━━━ Quoted passage ━━━
Averaging vector dimensions

Hi @Cory_Pinecone , I was googling whether it was possible to make multi-vector query requests and stumbled upon this thread. I was not aware that you could just average the dimensions… I have a use case where a user can mark several blog posts as interesting, and our job is then to recommend similar looking posts based on that set. Would that still be an ok solution? We found ourselves having to deal with long loading times even on P2 pods using parallel requests but maybe averaging them out would help.

I was also thinking about pre-filtering the vectors, maybe only averaging out the vectors that are very similar so that the average over 20 vectors for example doesn’t end up in an non-sensical averaged vector.

Hi @jan.vansteenlandt, welcome to the Pinecone community!

Yes, averaging the vectors you’re searching with is the usual approach for use cases like this. Unless the end-user has a way to set different weights for the blogs, it’s a pretty straightforward solution. Presumably, you already have the vectors for the blogs stored in Pinecone and can either fetch them by their ID, or filter for them with their metadata. Return the values of each, average them together into a new vector, and use that as your new query.

If you have options for adding weight to one blog post over another (for instance, if you value more recent ones than older for relevance) you’ll have to adjust the averaging algorithm a bit.
━━━ Material provided ━━━
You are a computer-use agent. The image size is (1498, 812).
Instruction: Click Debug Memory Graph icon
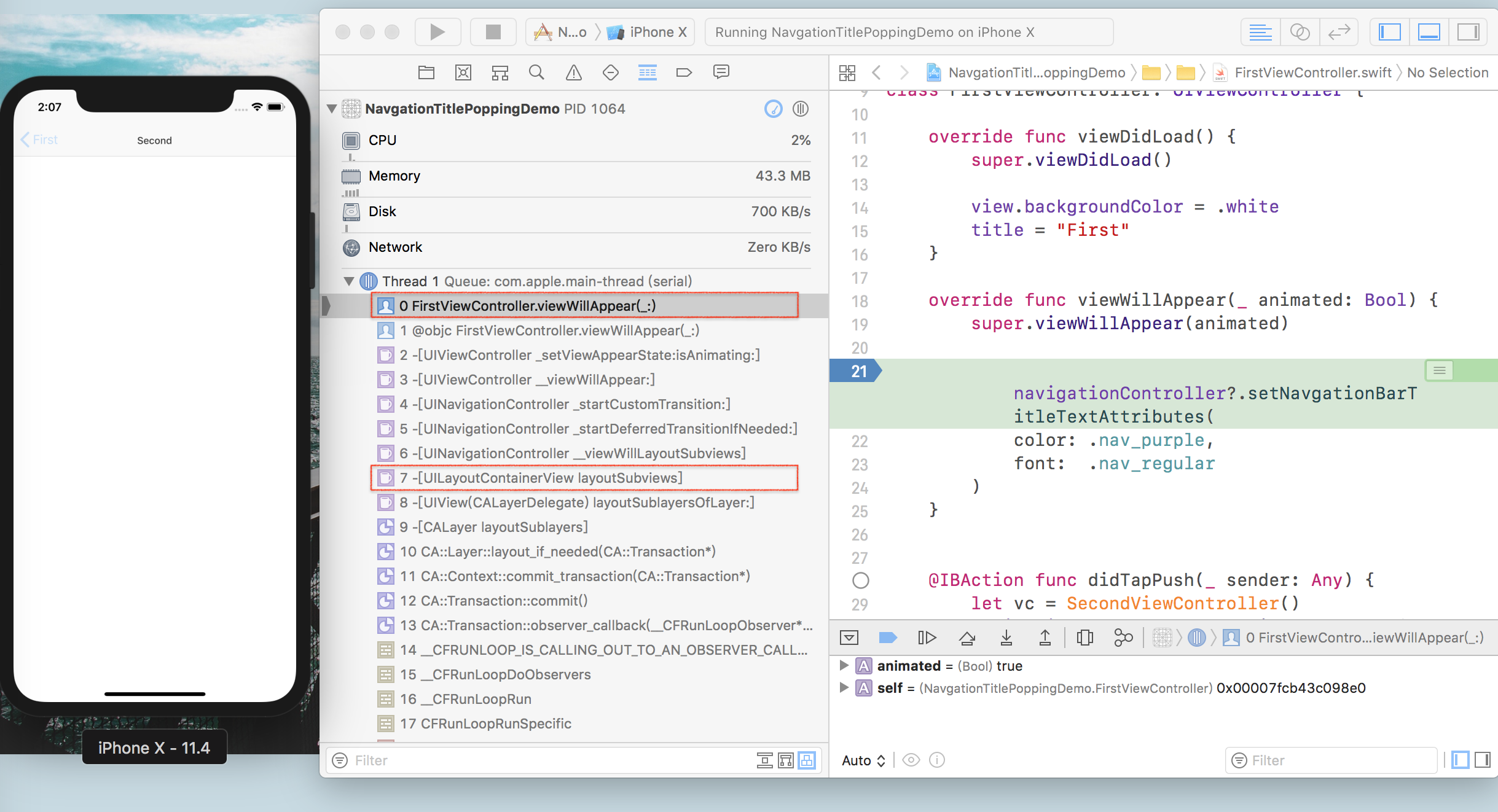(x=1123, y=638)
━━━
* Complete the following
A: From the forum thread about averaging vector dimensions, copy word for word the passage from "Hi @jan.vansteenlandt, welcome" to "your new query.".
B: In the forum thread about averaging vector dimensions, when does the reply say the averaging algorithm will need to be adjusted?
C: Pick up the forum thread about averaging vector dimensions after its last sentence and keep it going.

* Results for the exercise
A:
Hi @jan.vansteenlandt, welcome to the Pinecone community!

Yes, averaging the vectors you’re searching with is the usual approach for use cases like this. Unless the end-user has a way to set different weights for the blogs, it’s a pretty straightforward solution. Presumably, you already have the vectors for the blogs stored in Pinecone and can either fetch them by their ID, or filter for them with their metadata. Return the values of each, average them together into a new vector, and use that as your new query.

B: When there are options for giving one blog post more weight than another, such as valuing more recent posts over older ones for relevance.

C:
I was also thinking about pre-filtering the vectors, maybe only averaging out the vectors that are very similar so that the average over 20 vectors for example doesn’t end up in an non-sensical averaged vector.

This is an interesting idea. Again, presuming you’re fetching the existing vectors for the associated blogs, you could compare the values of the existing vectors to each other and cluster them based on similarity, then use those averages for the next set of queries. This would have to be done outside of Pinecone in the app itself, though, and would likely slow things down considerably.

A simpler technique would be to use tags on the blogs stored as metadata with their vectors and then cluster selected blogs based on those tags to get averages for each tag. So if someone chooses four blogs that are tagged “politics,” three that are tagged “wine,” and two more that are tagged [“politics”,“wine”] you’d end up with two sets of recommendations: politics blogs and wine blogs. Those last two blogs would be included in the average of each.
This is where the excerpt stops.